Denn: Laufen im Norden die Windräder auf Hochtouren und wird Solarstrom an sonnenreichen Tagen bis zum Anschlag produziert, könnte Energie sehr günstig sein. Vorausgesetzt, man hat eben die nötige Infrastruktur.

Und an der hapert es, und deshalb wird überschüssiger Strom exportiert.

Dahinter steckt eine weit verbreitete „Nimby“-Haltung in Deutschland: „Not in my backyard“, nicht in meinem Hinterhof. Man will zwar Strom, aber bitte keine Leitung in der Nähe. Dabei hinken gerade die Südländer Bayern und Baden-Württemberg bei der Erzeugung von Wind- und Solarstrom hinterher, werden im April auch ihre letzten beiden Atomkraftwerke Isar 2 und Neckarwestheim 2 los.

Strom? Ja, bitte! - Leitung? Nein, danke!

Seit Jahren gibt es beispielsweise heftigen Widerstand gegen die Übertragungsleitung Suedlink. Die Netzbetreiber Tennet und TransnetBW wollten schon 2016 mit dem Bau der rund 700 Kilometer langen 4-Gigawatt-Leitung von Schleswig-Holstein über Niedersachsen, Hessen, Thüringen und Bayern nach Baden-Württemberg beginnen und 2022 fertig sein.
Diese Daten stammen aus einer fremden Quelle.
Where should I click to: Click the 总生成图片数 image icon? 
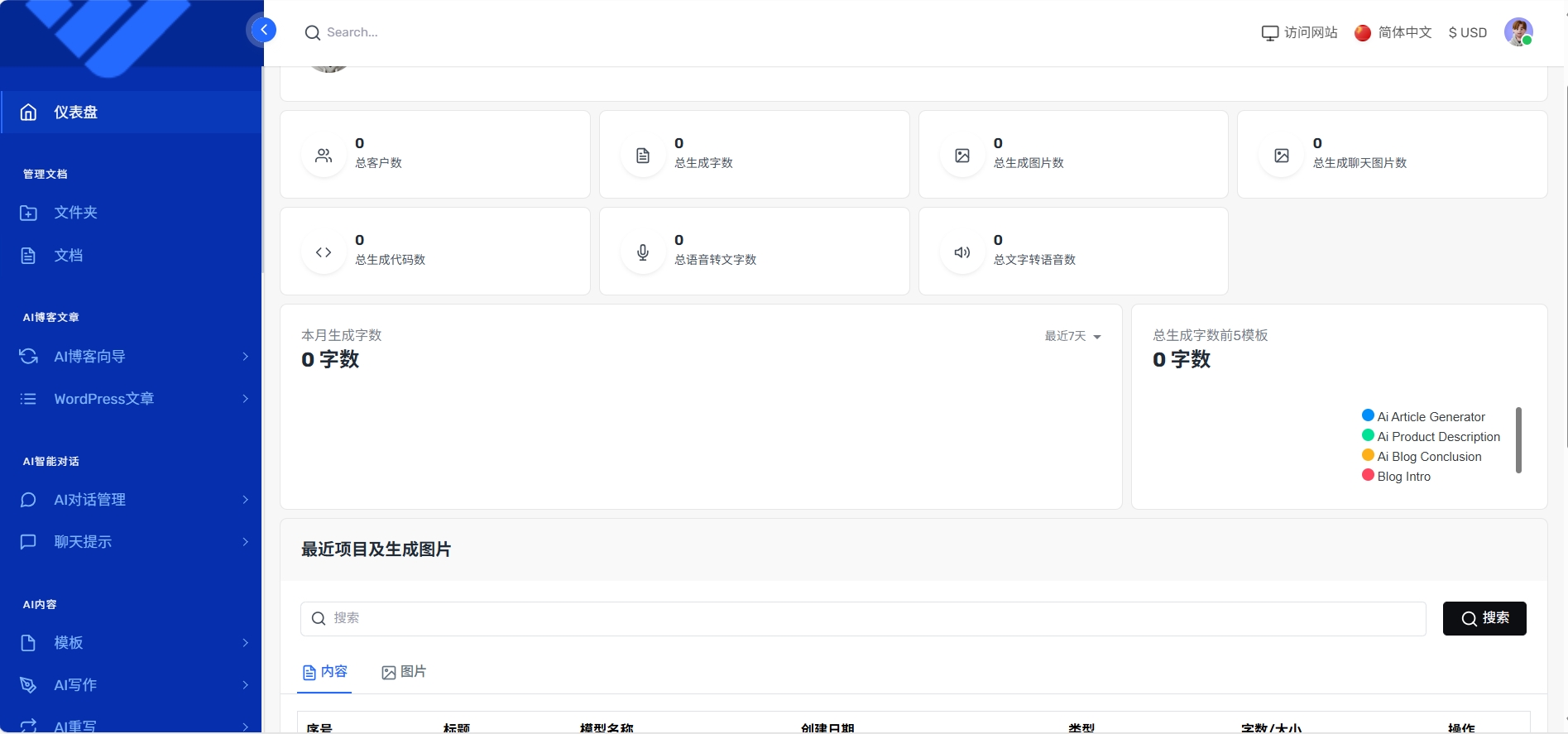[x=962, y=156]
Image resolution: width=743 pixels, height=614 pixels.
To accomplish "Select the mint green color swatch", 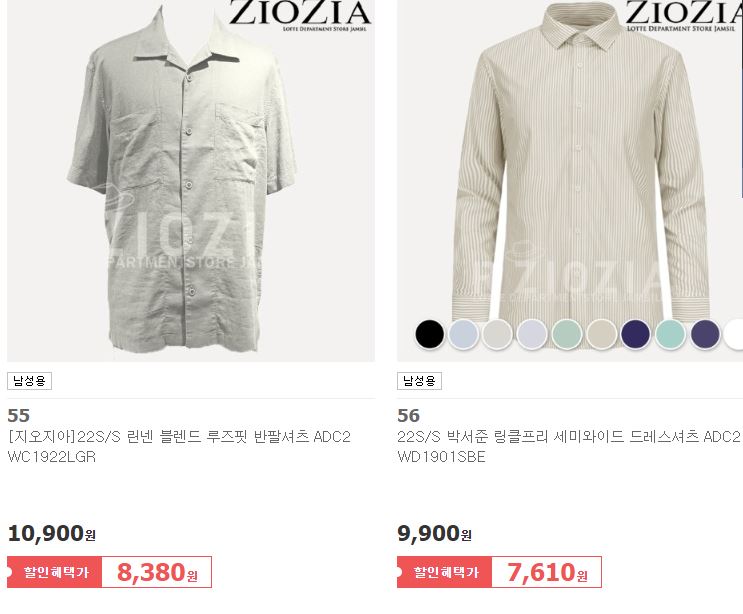I will tap(567, 334).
Im Umspannwerk Großgartach bei Heilbronn sollte der Strom in das Netz von Baden-Württemberg eingespeist werden. Doch überall, wo Hochspannungsmasten errichtet oder Erdkabel verlegt werden sollen, regte sich Widerstand aus Politik (der damalige bayerische CSU-Finanzminister Markus Söder drohte 2015 mit Klagen gegen Stromtrassen) und Bevölkerung, der sich in Bürgerinitiativen manifestiert.

Jetzt ist von Baubeginn 2024 und Fertigstellung 2028 für das 10-Milliarden-Euro-Projekt die Rede.